From the text about Barkat Ahmad, reproduce word for word the passage starting with "Indian religious leader" and going on through "miles from Lucknow.".

SOURCE:
□ □ □ □ □ □ □
- Born: Sayyad Barkat Ahmad Risaldar
- Known for: Battle of Chinhat, Figure of Indian Rebellion of 1857

= Barkat Ahmad =

Indian religious leader

Barkat Ahmad (1787 – 5 June 1858) was a sepoy mutineer and leading figure of the Indian Rebellion of 1857. Barkat Ahmad led the army of Indian rebels in the Battle of Chinhat, in Awadh region. Barkat Ahmad was a highly trained British sepoy. He led the rebels against the British officer Sir Henry Lawrence who was then located at the Residency.

==Battle of Chinhat==
On 30 June 1857, Sir Henry received information of the movement of rebels and plan of attacking Lucknow. Sir Henry was so confident to ambush the rebel, he led the army and came out of the Residency on a buggy. The British army was composed of 300 British soldiers, 200 Indian soldiers, 200 cavalry and 13 cannons. Barkat Ahmad had anticipated this move of Britishers, hence planned for the attack near the village of Chinhat, twelve miles from Lucknow.
□ □ □ □ □ □ □
PROVIDED MATERIAL:

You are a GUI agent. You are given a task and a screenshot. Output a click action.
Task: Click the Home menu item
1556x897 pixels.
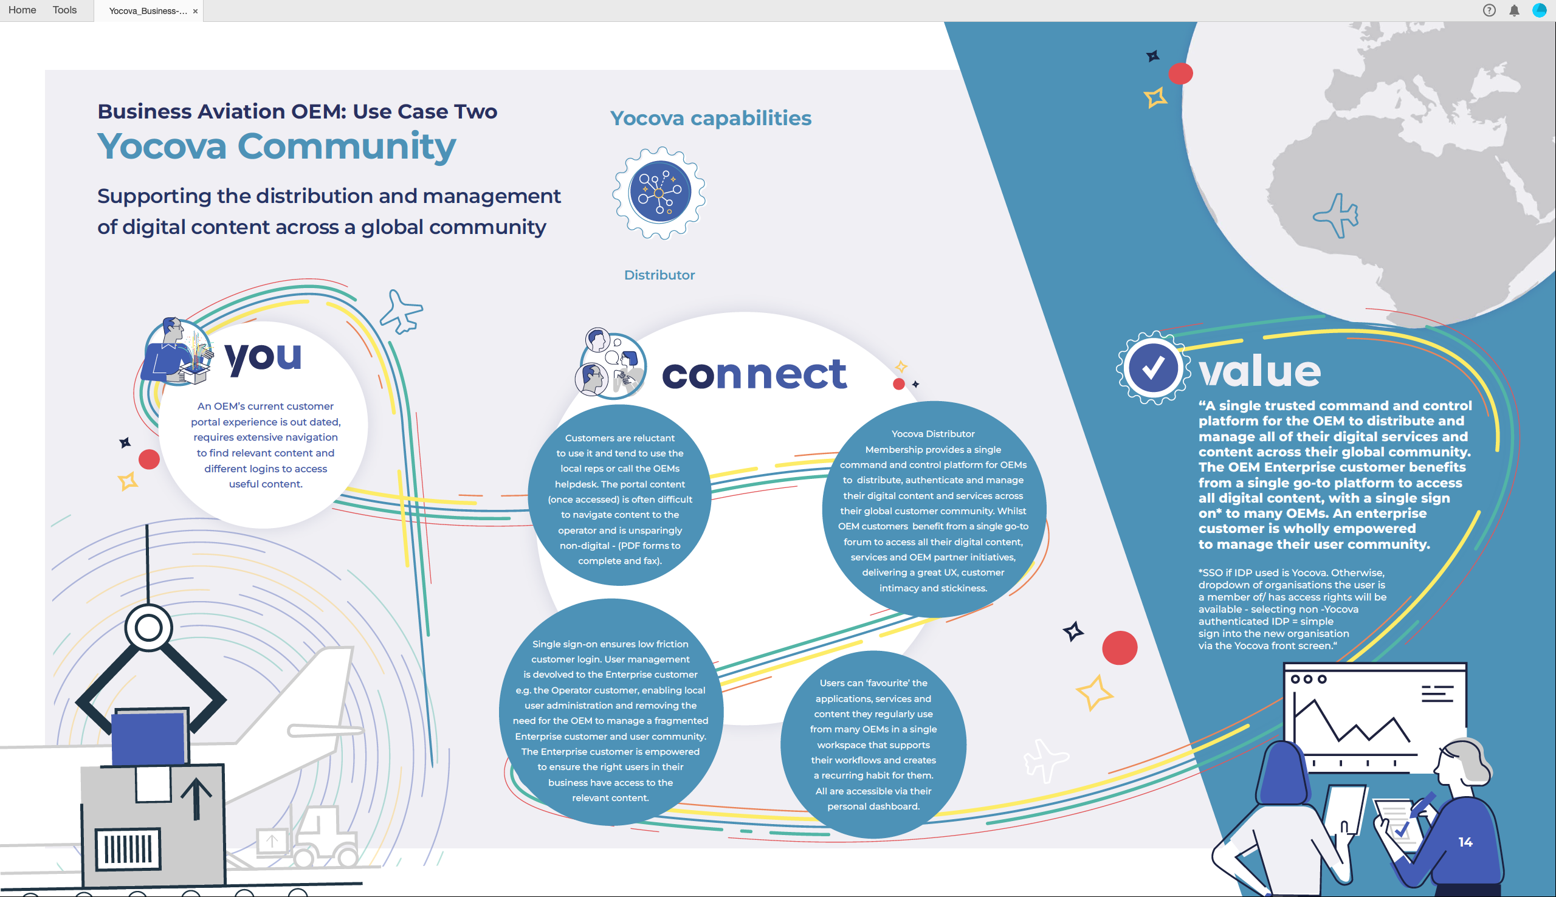22,10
□ □ □ □ □ □ □
FULL OUTPUT:
Indian religious leader

Barkat Ahmad (1787 – 5 June 1858) was a sepoy mutineer and leading figure of the Indian Rebellion of 1857. Barkat Ahmad led the army of Indian rebels in the Battle of Chinhat, in Awadh region. Barkat Ahmad was a highly trained British sepoy. He led the rebels against the British officer Sir Henry Lawrence who was then located at the Residency.

==Battle of Chinhat==
On 30 June 1857, Sir Henry received information of the movement of rebels and plan of attacking Lucknow. Sir Henry was so confident to ambush the rebel, he led the army and came out of the Residency on a buggy. The British army was composed of 300 British soldiers, 200 Indian soldiers, 200 cavalry and 13 cannons. Barkat Ahmad had anticipated this move of Britishers, hence planned for the attack near the village of Chinhat, twelve miles from Lucknow.